***** Document text

More philosophy about one of the most important disadvantage of
functional programming..

I have just posted previously my thoughts about continuation—passing
style (CPS) and Monads, here they are:

https://groups.google.com/g/alt.comp.lang.borland-delphi/c/kdP6YSTcjj4

I think i am smart and i have just "quickly" noticed that when you are
using patterns of functional programming such as Map and Monads ,
it will come with a very important disadvantage, and it is that you will
move much more the data from a memory region to another memory region,
so it is not efficient, since it is really slower, and i think that
it is the one of the most important disadvantage of functional
programming, since functional programming abstracts more, but it is
really slower, so i have just given you previously an example of a
"Maybe" Monad in Delphi, and here is an example of the "List" Monad in
Delphi and notice how it is is really slower by moving the data to the
the returned result of the "Bind" function of the Monad as TmList object:


program List_monad;

{$APPTYPE CONSOLE}

uses
System.SysUtils;

type
TmList = record
Value: TArray<Integer>;
function ToString: string;
function Bind(f: TFunc<TArray<Integer>, TmList>): TmList;
end;

function Create(aValue: TArray<Integer>): TmList;
begin
Result.Value := copy(aValue, 0, length(aValue));
end;

{ TmList }

function TmList.Bind(f: TFunc<TArray<Integer>, TmList>): TmList;
begin
Result := f(self.Value);
end;

function TmList.ToString: string;
var
i: Integer;
begin
Result := '[ ';
for i := 0 to length(value) - 1 do
begin
if i > 0 then
Result := Result + ', ';
Result := Result + value[i].toString;
end;
Result := Result + ']';
end;

function Increment(aValue: TArray<Integer>): TmList;
var
i: integer;
begin
SetLength(Result.Value, length(aValue));
for i := 0 to High(aValue) do
Result.Value[i] := aValue[i] + 1;
end;

function Double(aValue: TArray<Integer>): TmList;
var
i: integer;
begin
SetLength(Result.Value, length(aValue));
for i := 0 to High(aValue) do
Result.Value[i] := aValue[i] * 2;
end;

var
ml1, ml2: TmList;

begin
ml1 := Create([3, 4, 5]);
ml2 := ml1.Bind(Increment).Bind(double);
Writeln(ml1.ToString, ' -> ', ml2.ToString);
readln;
end.

**********

*What to do*
Write out the entire post about functional programming and the List monad in Delphi verbatim, code included. The records play no part in this work.

***** Supplied material

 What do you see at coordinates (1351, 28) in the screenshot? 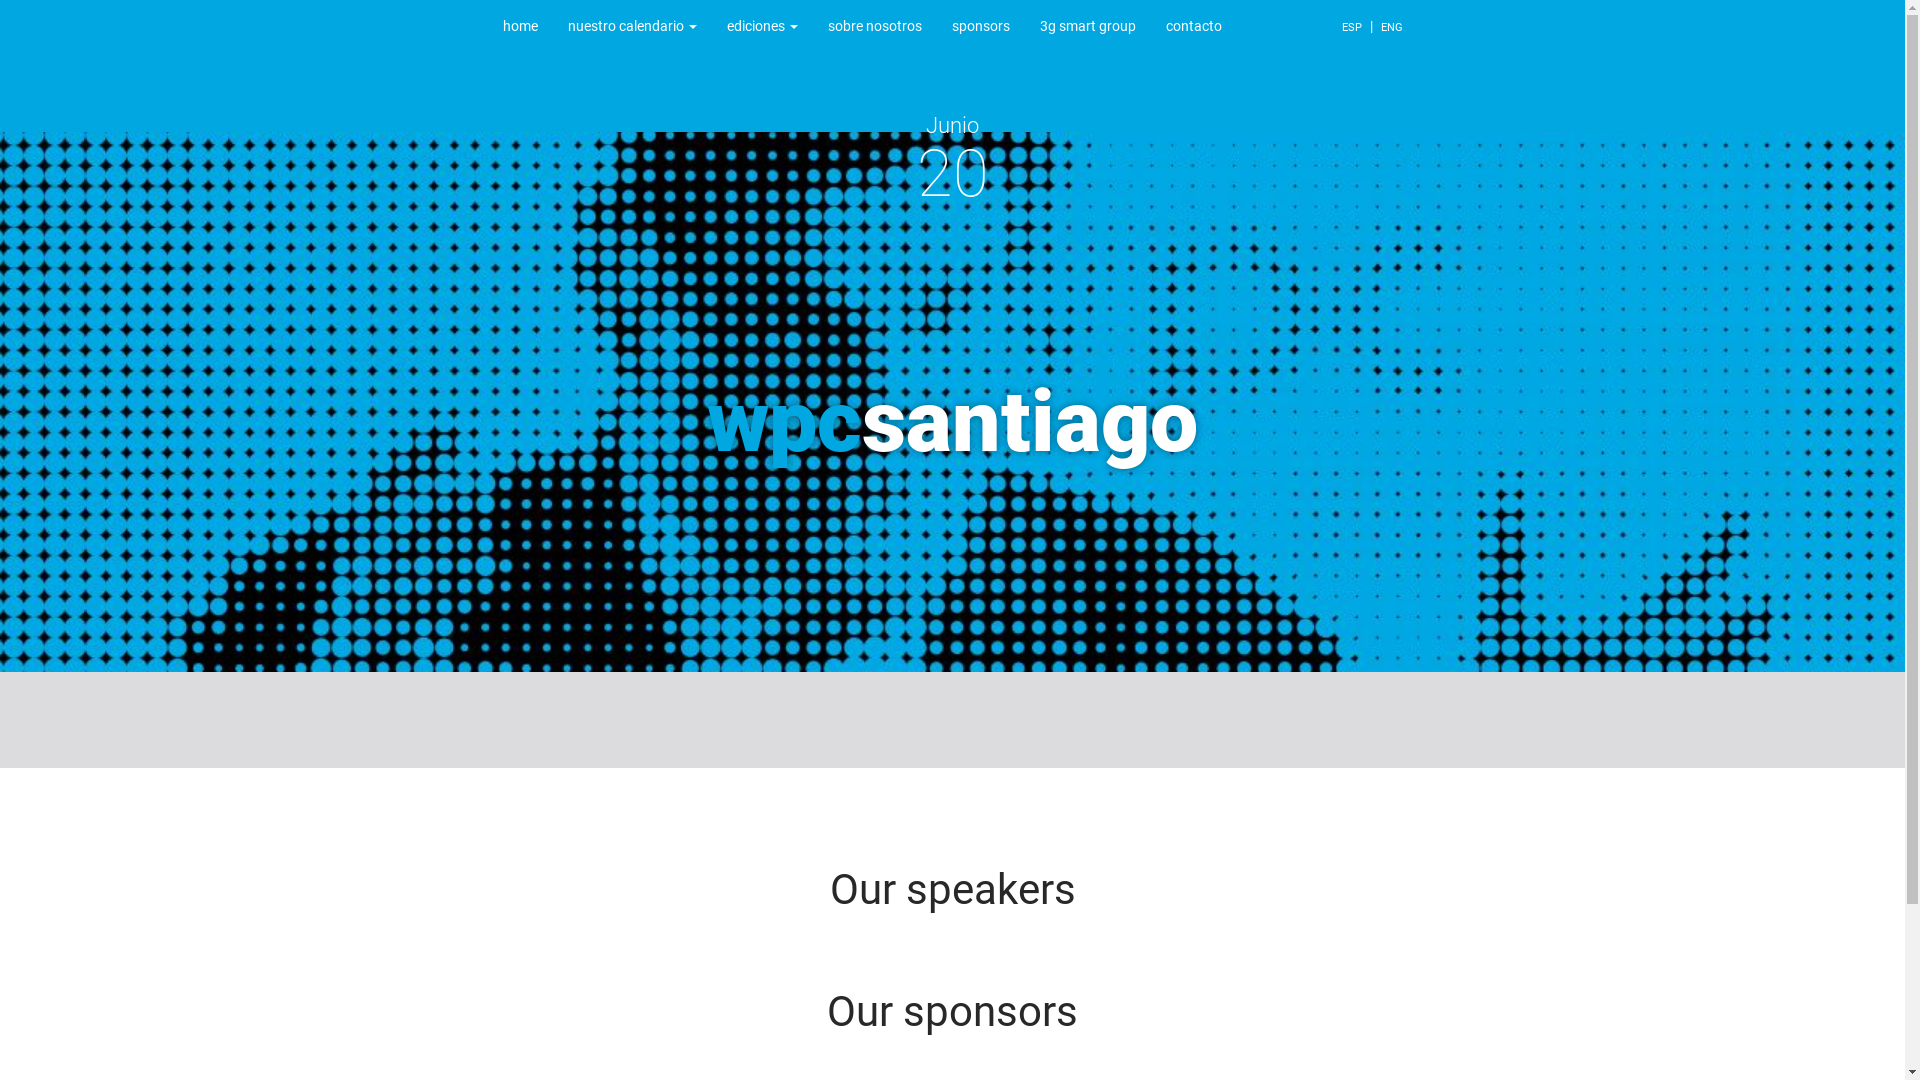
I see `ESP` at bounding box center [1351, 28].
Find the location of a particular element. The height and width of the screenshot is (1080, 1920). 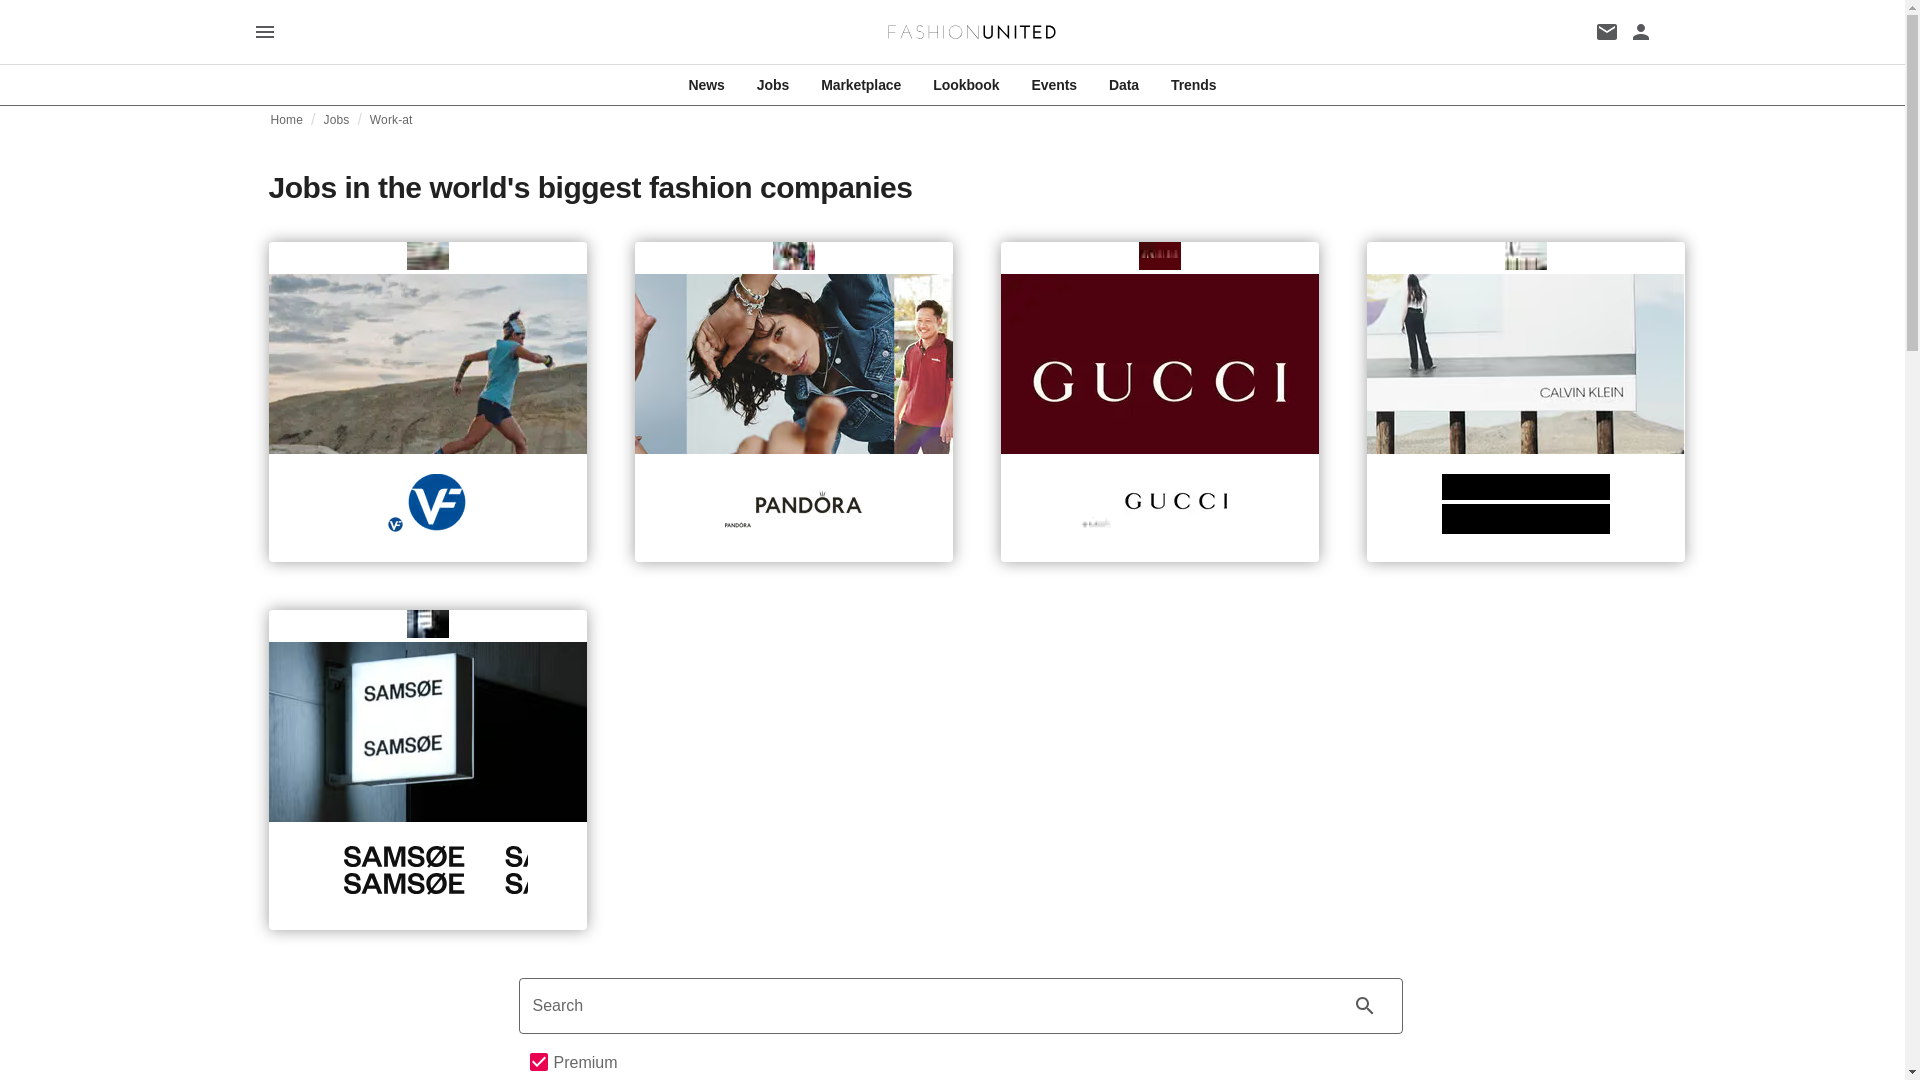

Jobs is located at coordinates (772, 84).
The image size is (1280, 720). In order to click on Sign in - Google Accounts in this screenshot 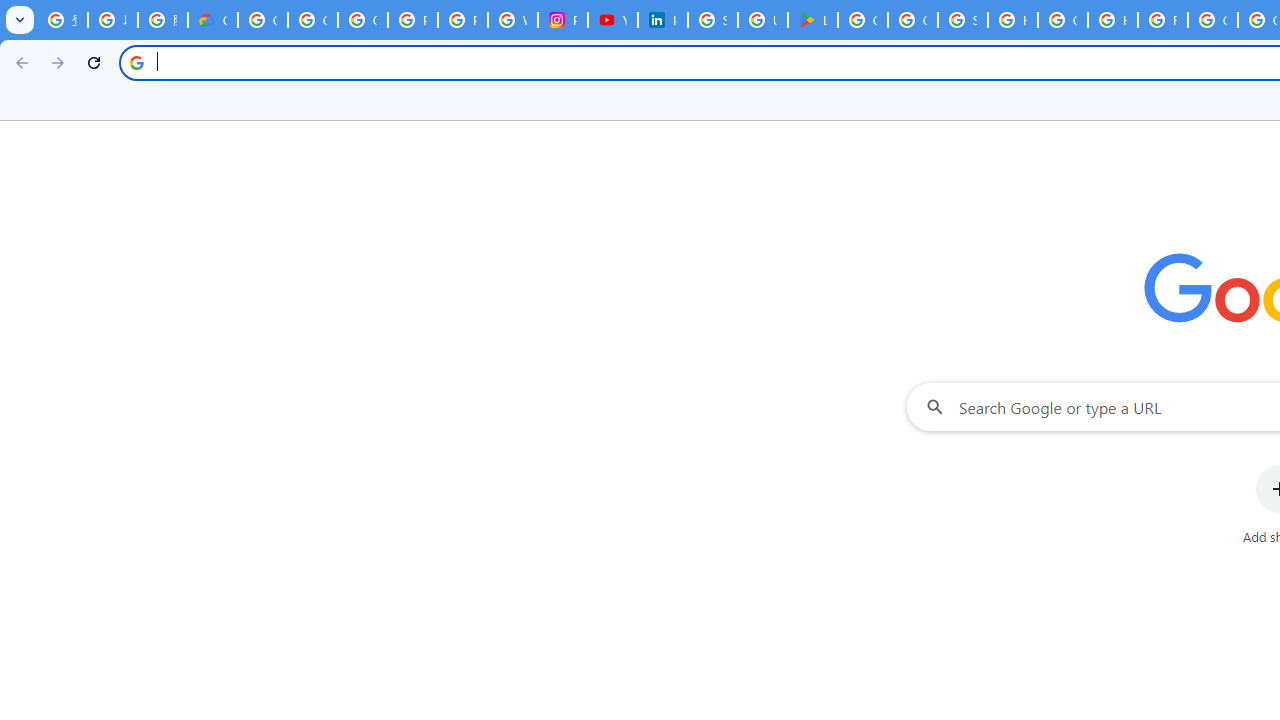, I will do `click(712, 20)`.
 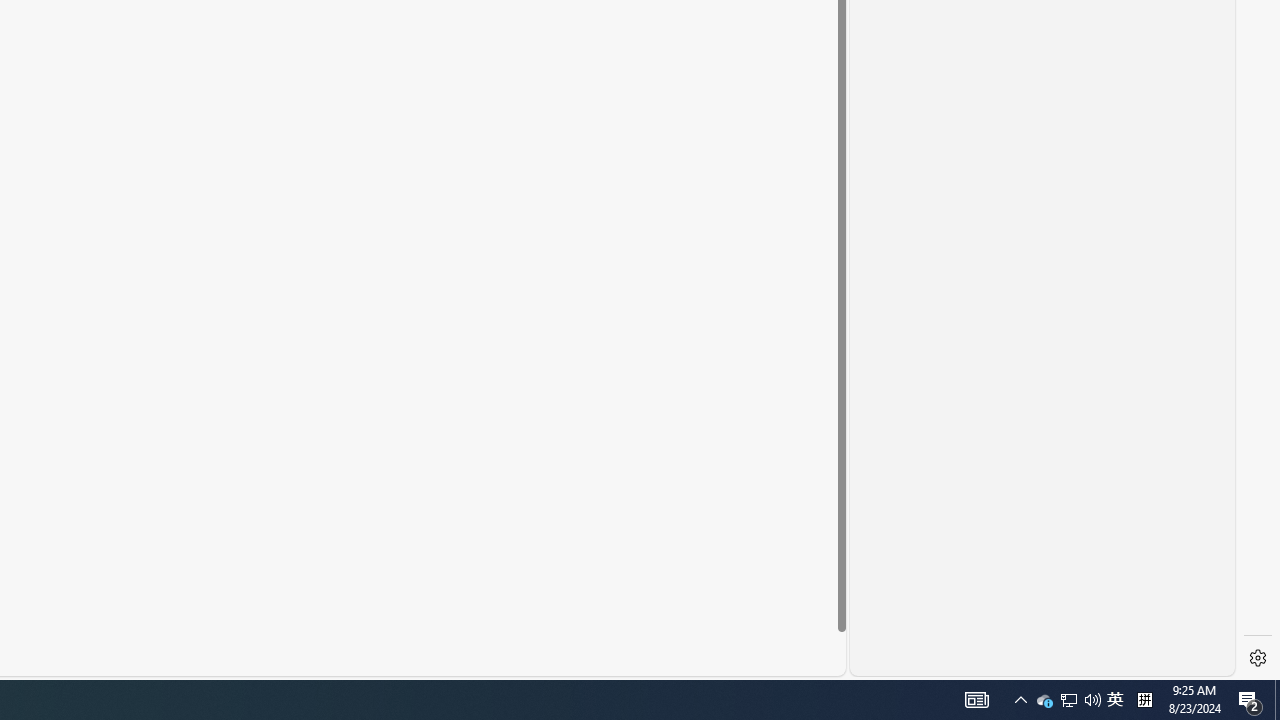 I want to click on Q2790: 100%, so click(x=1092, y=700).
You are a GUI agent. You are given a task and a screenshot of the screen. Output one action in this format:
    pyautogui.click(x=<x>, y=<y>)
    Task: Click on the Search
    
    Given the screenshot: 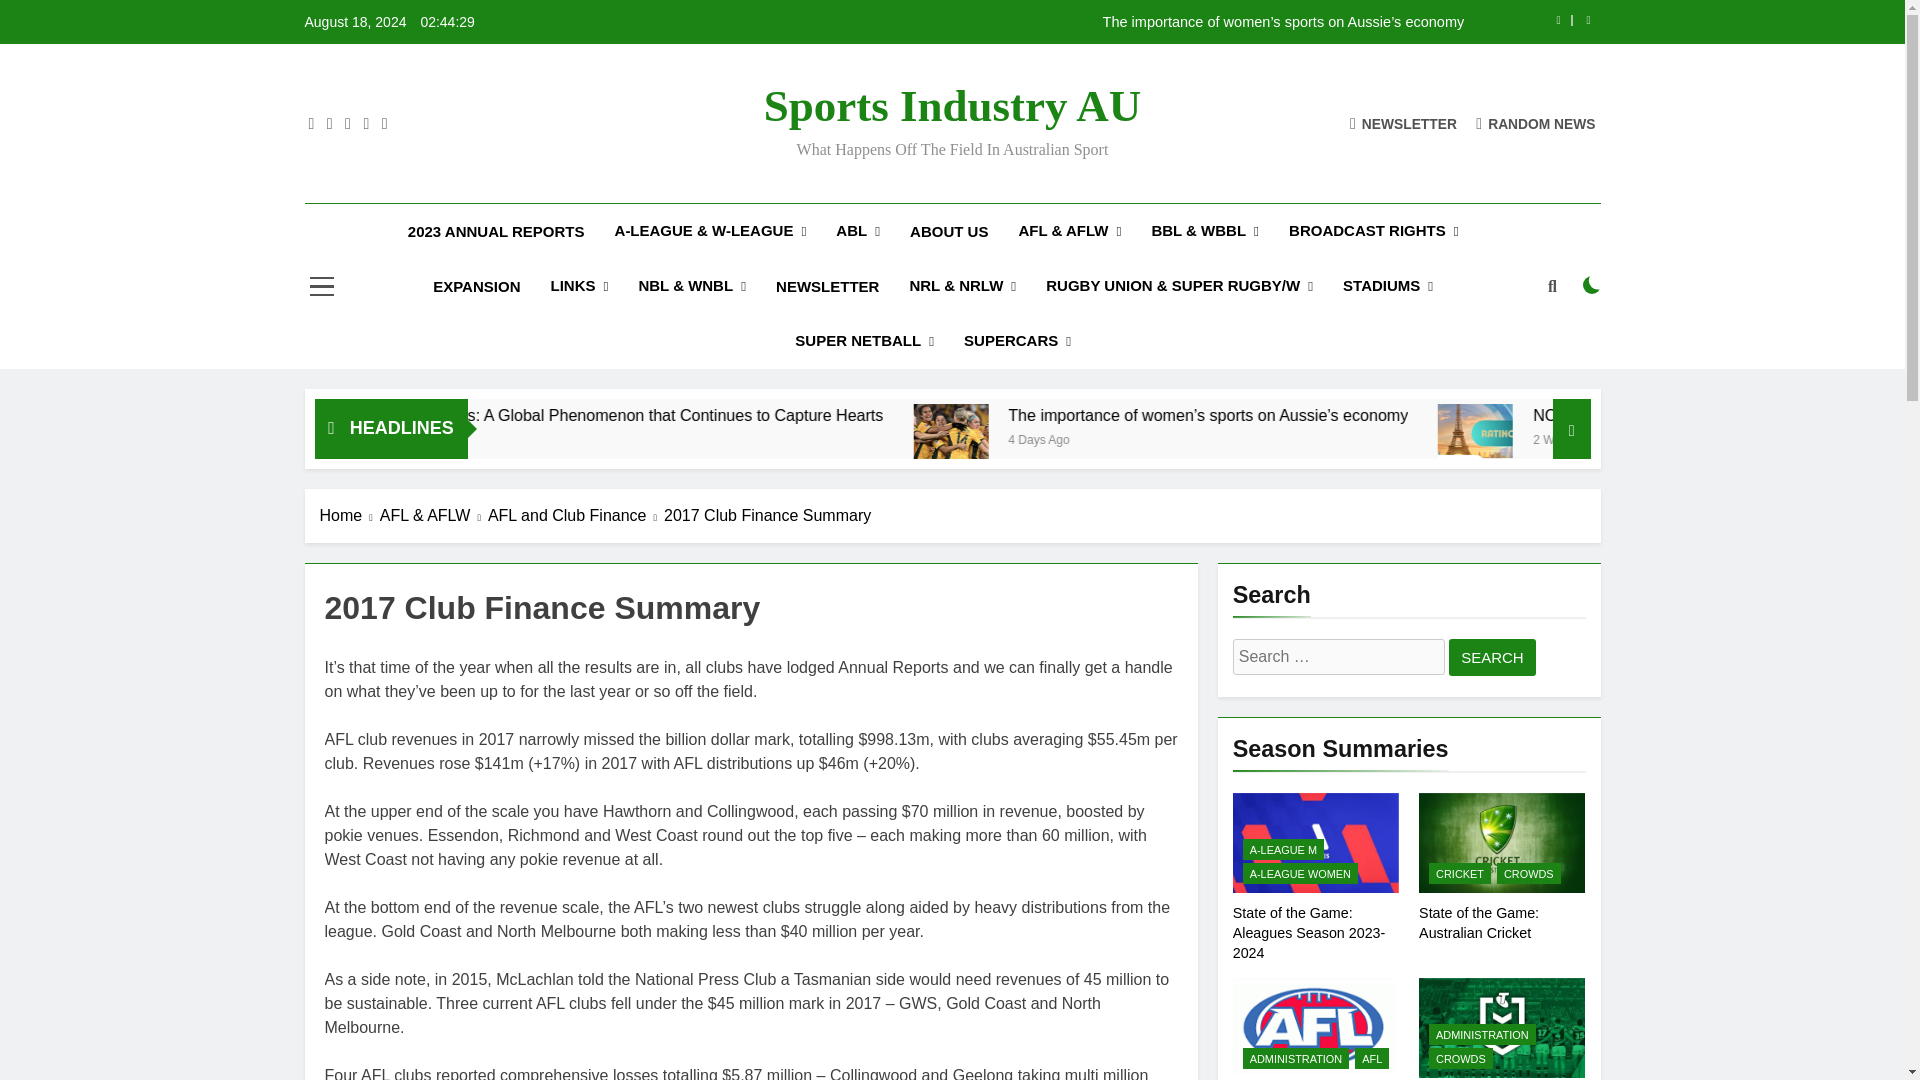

**********

*Result for this exercise*
More philosophy about one of the most important disadvantage of
functional programming..

I have just posted previously my thoughts about continuation—passing
style (CPS) and Monads, here they are:

https://groups.google.com/g/alt.comp.lang.borland-delphi/c/kdP6YSTcjj4

I think i am smart and i have just "quickly" noticed that when you are
using patterns of functional programming such as Map and Monads ,
it will come with a very important disadvantage, and it is that you will
move much more the data from a memory region to another memory region,
so it is not efficient, since it is really slower, and i think that
it is the one of the most important disadvantage of functional
programming, since functional programming abstracts more, but it is
really slower, so i have just given you previously an example of a
"Maybe" Monad in Delphi, and here is an example of the "List" Monad in
Delphi and notice how it is is really slower by moving the data to the
the returned result of the "Bind" function of the Monad as TmList object:


program List_monad;

{$APPTYPE CONSOLE}

uses
System.SysUtils;

type
TmList = record
Value: TArray<Integer>;
function ToString: string;
function Bind(f: TFunc<TArray<Integer>, TmList>): TmList;
end;

function Create(aValue: TArray<Integer>): TmList;
begin
Result.Value := copy(aValue, 0, length(aValue));
end;

{ TmList }

function TmList.Bind(f: TFunc<TArray<Integer>, TmList>): TmList;
begin
Result := f(self.Value);
end;

function TmList.ToString: string;
var
i: Integer;
begin
Result := '[ ';
for i := 0 to length(value) - 1 do
begin
if i > 0 then
Result := Result + ', ';
Result := Result + value[i].toString;
end;
Result := Result + ']';
end;

function Increment(aValue: TArray<Integer>): TmList;
var
i: integer;
begin
SetLength(Result.Value, length(aValue));
for i := 0 to High(aValue) do
Result.Value[i] := aValue[i] + 1;
end;

function Double(aValue: TArray<Integer>): TmList;
var
i: integer;
begin
SetLength(Result.Value, length(aValue));
for i := 0 to High(aValue) do
Result.Value[i] := aValue[i] * 2;
end;

var
ml1, ml2: TmList;

begin
ml1 := Create([3, 4, 5]);
ml2 := ml1.Bind(Increment).Bind(double);
Writeln(ml1.ToString, ' -> ', ml2.ToString);
readln;
end.